Political turmoil and disappointing data in Europe helped fuel a rise in the commodity markets and the US Dollar as investors too advantage of nicely priced positions following on from political unease in Europe and disappointing data coming from the largest economy in Europe – Germany.
Gold reached a two – week low after French election results in which Right-wing candidate Marine Le Pen took nearly 20 percent of the votes leaving President Nicolas Sarkozy trailing Socialist challenger François Hollande meaning both candidates are headed towards a runoff next month. Top of the agenda in the political race was the effect of the austerity measures with both investors and voters showing their concern.
Contributing towards a move away from the Euro, which up and till recently has enjoyed a relative calm, was also the collapse of the Dutch Government after a breakdown in negotiations over the budget prompted Dutch Prime Minister Mark Rutte to offer his resignation and dissolve the parliament.
Meanwhile over in Germany – the guiding light for all other 16 members that make up the Eurozone – announced its Purchasing managers index falling to its lowest level since 2009, falling to 46.3 in April ,way below the expected 49.0 level and down from March’s figure of 48.4.
All the worries helped push investors into the safe haven currencies such as the USD and the JPY which caused the commodity markets to fall.

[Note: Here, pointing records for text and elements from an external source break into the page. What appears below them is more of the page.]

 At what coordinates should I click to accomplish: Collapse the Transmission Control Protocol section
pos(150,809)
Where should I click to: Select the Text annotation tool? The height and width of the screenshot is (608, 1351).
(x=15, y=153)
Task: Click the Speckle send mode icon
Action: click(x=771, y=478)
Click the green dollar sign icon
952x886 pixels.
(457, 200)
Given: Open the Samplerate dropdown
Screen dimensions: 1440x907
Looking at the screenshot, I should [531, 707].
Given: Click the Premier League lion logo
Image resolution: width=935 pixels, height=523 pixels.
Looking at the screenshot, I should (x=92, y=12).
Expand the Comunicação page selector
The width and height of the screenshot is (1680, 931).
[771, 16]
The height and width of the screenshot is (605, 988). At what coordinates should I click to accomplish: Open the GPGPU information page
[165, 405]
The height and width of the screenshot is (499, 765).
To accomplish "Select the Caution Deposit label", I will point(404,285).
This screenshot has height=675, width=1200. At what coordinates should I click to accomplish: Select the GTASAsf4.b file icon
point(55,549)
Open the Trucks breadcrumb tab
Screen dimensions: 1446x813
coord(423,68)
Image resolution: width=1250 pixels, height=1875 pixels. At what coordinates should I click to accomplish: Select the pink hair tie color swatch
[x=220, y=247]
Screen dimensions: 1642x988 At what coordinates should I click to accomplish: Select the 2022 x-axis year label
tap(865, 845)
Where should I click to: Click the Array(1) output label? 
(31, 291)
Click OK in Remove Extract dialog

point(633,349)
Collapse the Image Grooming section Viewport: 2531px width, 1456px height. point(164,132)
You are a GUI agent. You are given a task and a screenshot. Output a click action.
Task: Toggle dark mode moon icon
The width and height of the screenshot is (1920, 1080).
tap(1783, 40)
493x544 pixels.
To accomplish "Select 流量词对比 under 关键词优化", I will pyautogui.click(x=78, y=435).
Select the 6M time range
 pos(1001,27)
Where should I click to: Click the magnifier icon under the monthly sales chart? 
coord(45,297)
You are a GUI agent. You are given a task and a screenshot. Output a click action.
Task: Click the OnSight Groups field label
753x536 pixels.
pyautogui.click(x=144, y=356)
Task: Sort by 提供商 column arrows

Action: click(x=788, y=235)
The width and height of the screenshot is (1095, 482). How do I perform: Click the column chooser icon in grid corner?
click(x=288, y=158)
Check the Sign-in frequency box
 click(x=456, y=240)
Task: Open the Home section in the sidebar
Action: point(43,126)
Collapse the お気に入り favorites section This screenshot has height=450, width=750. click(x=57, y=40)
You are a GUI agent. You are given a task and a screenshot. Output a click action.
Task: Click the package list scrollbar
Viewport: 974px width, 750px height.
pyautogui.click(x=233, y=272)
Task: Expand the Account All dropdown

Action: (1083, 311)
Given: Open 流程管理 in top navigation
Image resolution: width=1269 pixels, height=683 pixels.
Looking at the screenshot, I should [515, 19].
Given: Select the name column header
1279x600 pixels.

However, bottom feeders in the market snapped up nicely priced positions which saw an increase in the commodity markets and putting pressure on the USD. Currently Gold was up 0.24% trading at 1636.55 and Silver was up 0.62%, valued at 30.788. The US Dollar index, which measures the USD against a basket of 6 weighted currencies, was down slightly – 0.05%, valued at 79.44.
Today at 10.30am is the 2year debt auction in Italy, whilst at 1.30pm core retail sales figures are released in Canada. After that there is a raft of data being released from the US, so keep an eye on the USD.